The mean, median, mode, standard deviation was calculated using calculator.net software.
 
 
Results

In present study, 20 right-side specimens and 20 left-side specimens were obtained. Among 20 cadavers used, 16 were male cadavers and four were female cadavers. CIA arising from the UA was present in 37(92.5%) specimens. CIA was absent in 3 (7.5%) specimens and in such cases AIA and PIA arose directly from the UA (Table/Fig 3).

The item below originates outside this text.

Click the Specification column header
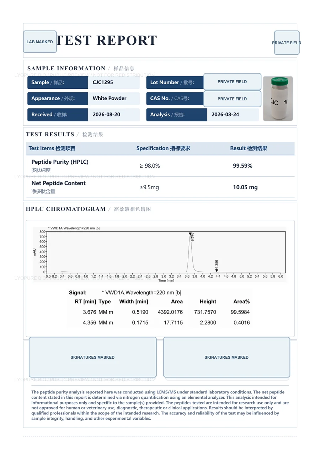The height and width of the screenshot is (452, 320). (x=163, y=148)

The mean distance (D1) of normal division of BA into the RA and UA at elbow was 2.8±0.6 cm Below the imaginary line joining the medial and lateral epicondyles of the humerus (IEL) of the humerus. The median value was 3 cm. The mode value was 2 cm. The range value was 2 cm with minimum value of 2 cm and maximum value of 4 cm. The mean distance (D2) of normal origin of CIA was 6.8±1 cm below the imaginary line joining the medial and lateral epicondyles of the humerus (IEL). The median value was 6.8 cm. The mode value was 6 cm. The range value was 3.2 cm with minimum value of 5 cm and maximum value of 8.2 cm (Table/Fig 4),(Table/Fig 5).
 
 
Discussion

In present study, variations were found in 3 (7.5%) specimens and in such cases AIA and PIA arose directly from the UA. BA divides into radial and UA. Datta AK mentions, RA begins in the cubital fossa about 1 cm below the bend of elbow at the level of neck of radius and just medial to the tendon of biceps brachii (8).

In the present study, the mean distance of normal division of BA into the RA and UA at elbow was 2.8 cm below the IEL of humerus. The median value was 3 cm. The mode value was 2 cm. The range value was 2 cm with minimum value of 2 cm and maximum value of 4 cm. Kadel M mentions in his study on 53 upper limb specimens, the origin of RA was 34.5±6.31 mm below the level of the intercondylar line of the humerus (9). Nasr AY found in his study on 100 upper limb specimens, mean distance of the normal origin of the RA, as one of the two terminal branches of BA was 3.87±0.95 cm in men and 3.65±0.85 cm in women below the intercondylar line (4). Present study findings are comparable to the findings of Nasr AY and Kadel M [4,9]. In the present study, CIA arising from the UA was present in 37 specimens (92.5%). CIA was absent in three specimens (7.5%) and in such cases AIA and PIA arose directly from the UA. Talalwah WA et al., mentions in their study on 34 adult cadavers, the CIA present in 67.6%, whereas it is congenital absence in 32.4% (10). Present study confirms such variation of the absence of CIA.

Sawant SP and Dope SA reported a variation in the termination of a BA in right upper limb of a 70-year-old male cadaver, where, trifurcation of BA into the radial, ulnar and CIA was observed (11). Sargon M and Cellik HH reported that, the CIA, a branch of ulnar, originated at the level of the humeral intercondylar line from the BA, instead originating from distal part of cubital fossa (12). Satheeshnaik K and Lokanadham S reported, an unusual origin of an arterial trunk from RA in the right upper limb giving rise to CIA (13). Babaee S and Baazm M reported the origin of CIA from RA (14). Present study has no such findings. The authors observed AIA and PIA arose directly from the UA. The distance of origin of radial, ulnar and common interosseous arteries from IEL of humerus is useful during surgical procedures. These arteries may get damaged during fractures of the elbow.

Limitation(s)

The study was conducted in single Institution with small sample size.
 
 
Conclusion

In present study, variation was found in 7.5% specimen. CIA was absent in 3 (7.5%) specimens and in such cases AIA and PIA arose directly from the UA. The present study provides valuable information of distance of normal division of BA into radial and ulnar arteries and distance of origin of CIA from the IEL of the humerus at elbow, which may be useful during surgical procedures at elbow region such as fracture fixation. Future studies with large sample size should be conducted in different population, to know the variations in different ethnic groups.
 
 
Acknowledgement

The authors will be thankful to the management and principal of Kamineni Institute of Medical Sciences, Narketpally for providing guidance and support.